Not surprisingly, 2020 saw the lowest number of announced hospital mergers and acquisitions in a decade. Announced transaction volume has varied from 86 to 117 since 2011, with the total for 2020 standing at 79.
The decline in transactions is multifaceted, owing much to the uncertainty wrought by the COVID-19 pandemic, the slowed cadence of conducting such transactions, and the increasing tension with antitrust regulators overseeing an industry that has definitionally become more concentrated in recent years.
Financial uncertainty makes such transactions difficult to negotiate, particularly in the fog of a historic event that is widely believed to reshape the nation’s social compact and shift how patients utilize care. During such periods, the traditional mechanics of defining value and establishing a fair price for asset acquisition fail as markets look for additional information about how the environment is most likely to normalize.
Thus, the more important question is what to expect as the country exits the pandemic period and markets come to understand and reconcile the characteristics of a normalized environment.
Strengthened Hospital M&A
There are several signals that portend a strong increase in hospital M&A over the course of the next five years.
The first is the most obvious: the aftermath of the COVID-19 period itself. For almost a year, hospitals’ traditional economic mechanisms of driving volume through emergency departments, specialists and procedures have been overtaken by government-mandated suspensions of elective procedures and utilization patterns shifted by patients hesitant to enter medical facilities. The overall financial impact on hospitals remains unknown, but most hospitals across the country are recovering from a serious blow to their balance sheets, federal COVID-19 related aid notwithstanding. As the dust settles, hospitals that were disproportionately impacted by the pandemic period are more likely to seek financial security through an acquisition.
The second is grounded in hospitals’ seeking to better diversify their revenues through expanded services and/or geographies in an environment where government reimbursement remains relatively fixed and counterpressures from purchasing groups (namely governments and employers) increasingly seek risk-oriented relationships that favor strong care management attributes.
Finally, the age-old argument for hospitals’ merging to achieve efficiency and scale will remain supreme. Though the evidence is debatable about the real cost efficiencies that come from such transactions (particularly for patients and purchasers), the industry has created persuasive arguments for the merits of consolidating EMRs, technology, services, and locations as a justification for merging.
Weakened Hospital M&A
Alternatively, there are manifest signals pointing to the opposite and indicating we may see a continuation of a relatively weakened M&A environment.
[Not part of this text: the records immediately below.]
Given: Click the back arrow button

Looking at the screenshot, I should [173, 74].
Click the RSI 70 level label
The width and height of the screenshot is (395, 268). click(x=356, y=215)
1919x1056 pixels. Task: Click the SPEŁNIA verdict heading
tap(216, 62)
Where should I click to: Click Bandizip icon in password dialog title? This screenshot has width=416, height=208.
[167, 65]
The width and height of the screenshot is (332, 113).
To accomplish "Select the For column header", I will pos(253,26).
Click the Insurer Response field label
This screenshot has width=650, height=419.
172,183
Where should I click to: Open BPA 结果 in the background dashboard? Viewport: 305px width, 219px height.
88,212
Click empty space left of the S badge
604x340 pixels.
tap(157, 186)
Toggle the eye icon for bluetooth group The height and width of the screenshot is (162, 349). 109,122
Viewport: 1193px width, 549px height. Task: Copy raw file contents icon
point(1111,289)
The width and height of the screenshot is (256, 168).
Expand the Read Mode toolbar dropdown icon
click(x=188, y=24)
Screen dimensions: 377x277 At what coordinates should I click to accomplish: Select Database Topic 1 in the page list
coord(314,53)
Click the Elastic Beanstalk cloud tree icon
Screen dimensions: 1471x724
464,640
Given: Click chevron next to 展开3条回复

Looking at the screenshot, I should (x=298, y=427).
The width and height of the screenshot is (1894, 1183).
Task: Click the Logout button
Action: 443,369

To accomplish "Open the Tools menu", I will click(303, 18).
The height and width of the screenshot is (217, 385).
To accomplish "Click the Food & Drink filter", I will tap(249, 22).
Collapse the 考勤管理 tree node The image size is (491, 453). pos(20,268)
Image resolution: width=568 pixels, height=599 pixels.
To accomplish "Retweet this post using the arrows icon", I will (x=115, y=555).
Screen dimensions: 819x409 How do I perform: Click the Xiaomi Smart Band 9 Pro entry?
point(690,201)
The first signal is the Federal Trade Commission’s recent announcement of acquiring claims data from six national insurance companies to glean better information to more effectively scrutinize provider M&A. This indicates that the FTC will seek to tighten its standards for what constitutes a necessary hospital transaction in markets.
A second sign can be found in the pandemic period itself, as hospitals are seemingly shifting their facility-based approach to M&A in favor of physician consolidation. During the pandemic, approximately 8% of physician practices closed their doors, according to a survey by The Physicians Foundation. Some practices were purchased by systems or payers while others sought employment with hospital systems. This mechanism represents a more subtle way to achieve consolidation of core services without the attention garnered from larger hospital-centric transactions.
Finally, there is reason to believe that certain hospitals may be reluctant to find strength in assuming a higher fixed asset base as we enter a future where telemedicine and home-based services will become more prominent. The pandemic period markedly accelerated non-facility forms of care that are likely to persist. To be sure, the industry will see a normalization of utilization as mobility increases with the onset of the COVID-19 vaccines. However, after a yearlong period of sustained change in how physicians and patients interact, a strategic expectation will be to divest of over-indexed fixed assets in favor of alternative forms of care through nontraditional modalities.
The Bottom Line
Like all healthcare reform in the United States, the truth lies somewhere in the middle and is highly contingent on local market conditions. However, it’s reasonable to expect that the range of reform-related efforts the industry was engaged in prior to the pandemic will accelerate as a result of the sizable shifts in the marketplace. Regulators will do well to guard against transactions that increase consolidation in markets where concentration is already beyond what is viewed as “competitive.”
Further still, there is a unique opportunity to institute important structural changes to the role hospitals play in the system by hitting the gas on alternative payment models, equipping purchasers (employers and consumers) with better information through forthcoming transparency rules, and setting a new baseline for virtual care that has seen increased acceptance by necessity.